**Short task:**
Starting at the line with "Open the Experience settings page" and continuing through the final line, switch "Experience" to "Privacy" and change nothing else. Give back only those lines, without the pictures.

(Items from a dataset)
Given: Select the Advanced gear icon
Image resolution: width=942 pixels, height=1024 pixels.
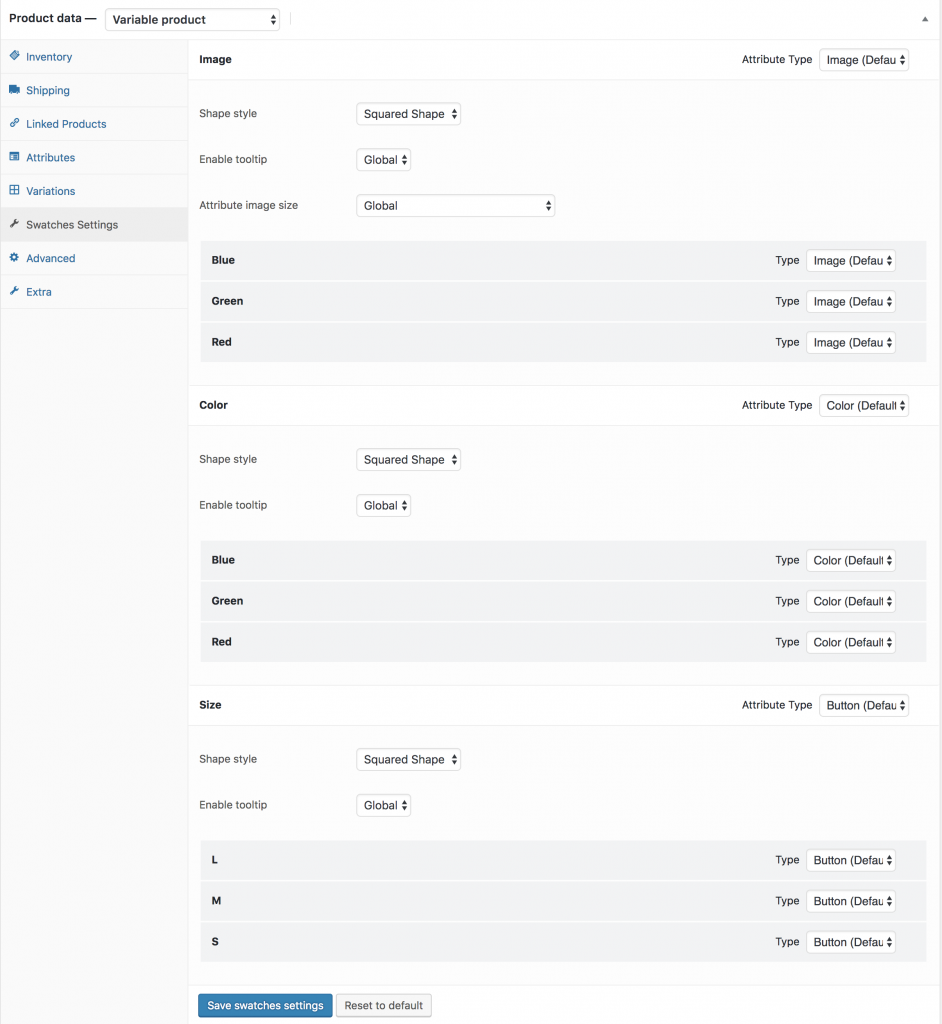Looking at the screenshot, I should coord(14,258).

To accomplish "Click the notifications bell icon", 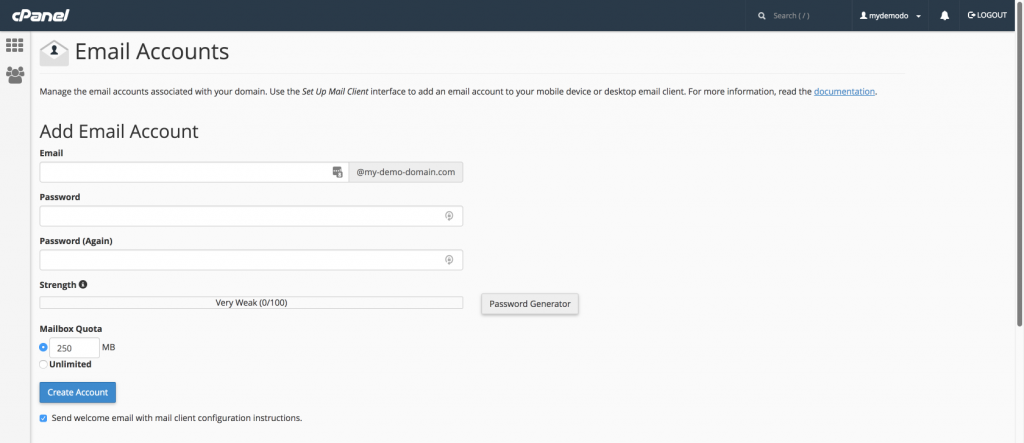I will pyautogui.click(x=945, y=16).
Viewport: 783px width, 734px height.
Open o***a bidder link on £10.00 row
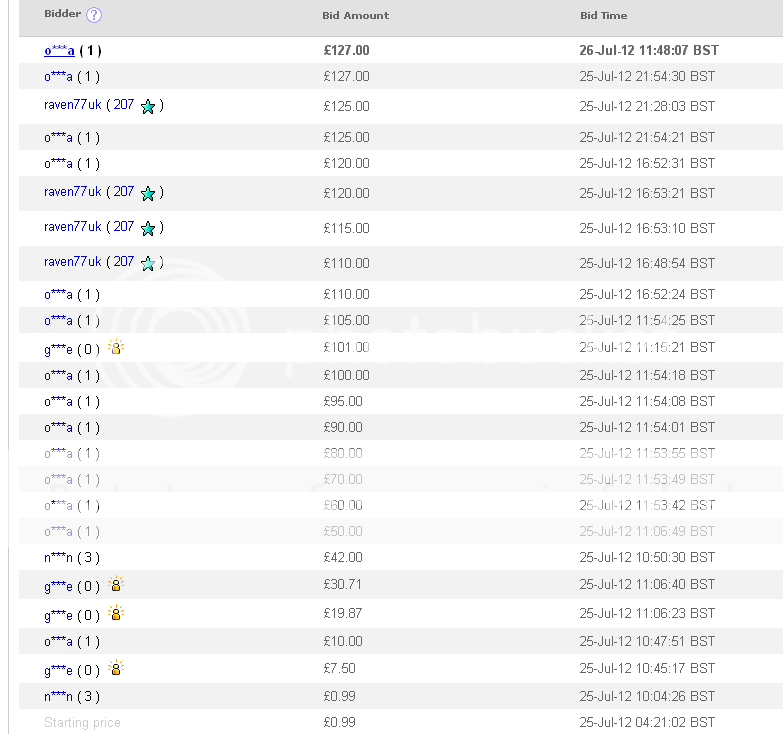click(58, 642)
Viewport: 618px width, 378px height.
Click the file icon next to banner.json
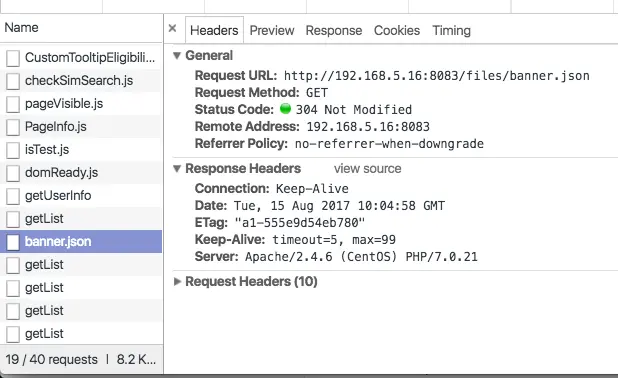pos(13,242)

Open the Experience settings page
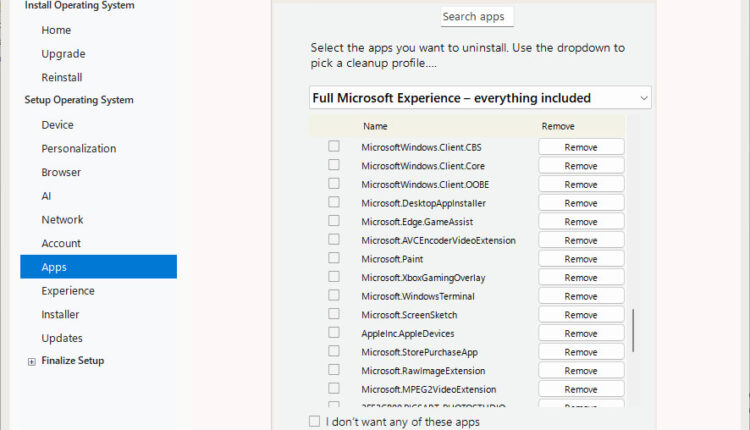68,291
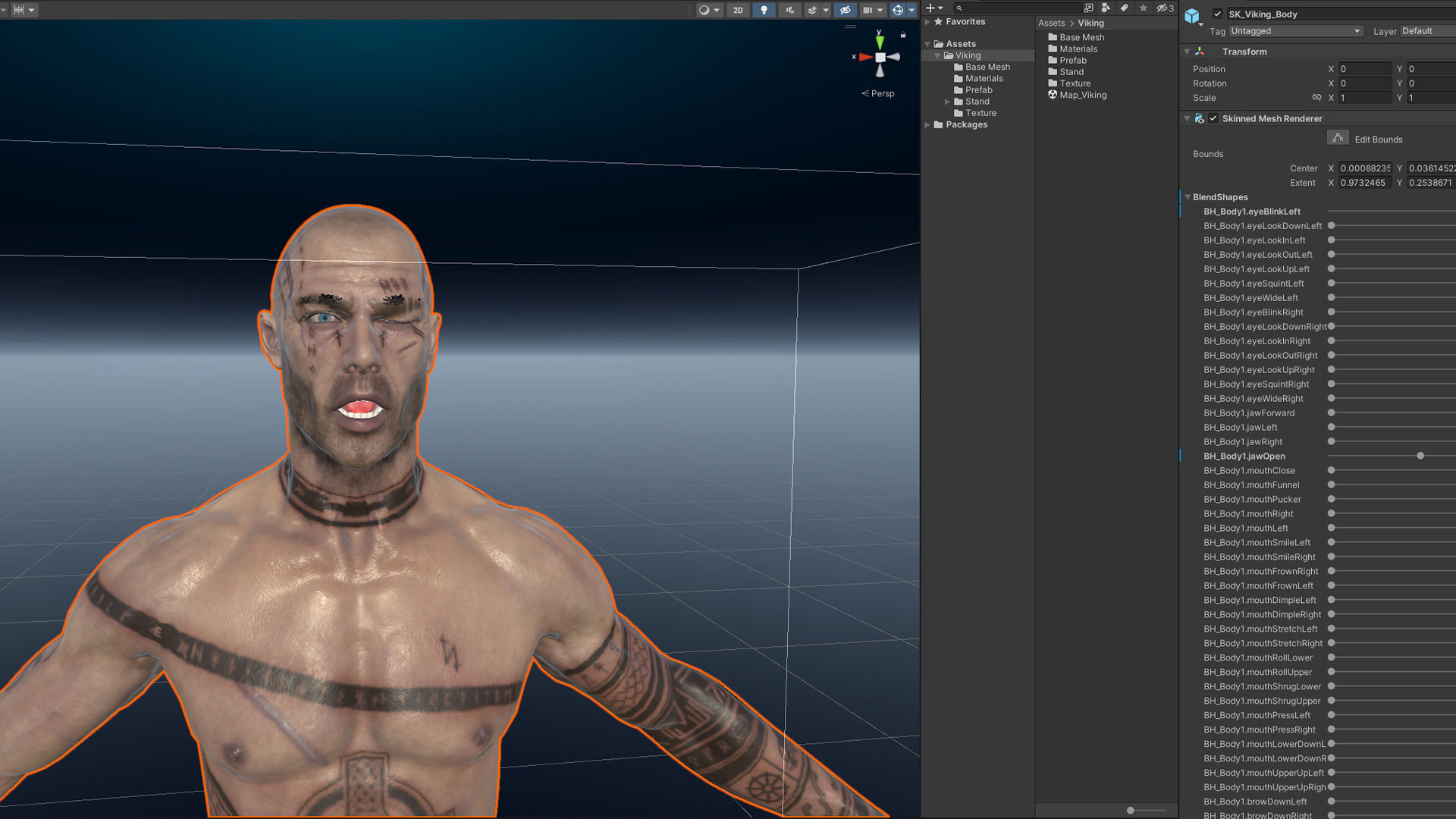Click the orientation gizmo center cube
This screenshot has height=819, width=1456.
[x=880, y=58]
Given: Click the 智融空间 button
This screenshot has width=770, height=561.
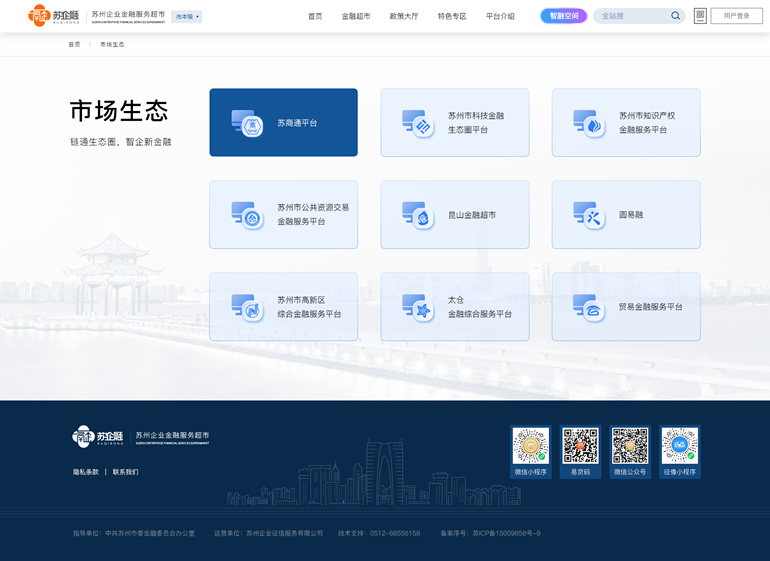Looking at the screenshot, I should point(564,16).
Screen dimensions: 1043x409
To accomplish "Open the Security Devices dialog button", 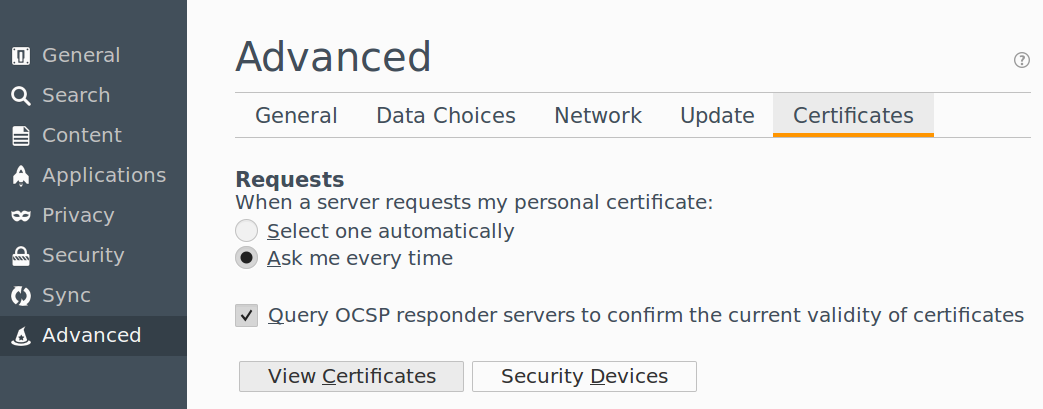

**Reply:**
Open the Privacy settings page
68,291
Click the orientation gizmo center cube
This screenshot has height=819, width=1456.
[x=880, y=58]
Given: Click the 智融空间 button
This screenshot has width=770, height=561.
Looking at the screenshot, I should point(564,16).
Screen dimensions: 1043x409
To accomplish "Open the Security Devices dialog button", 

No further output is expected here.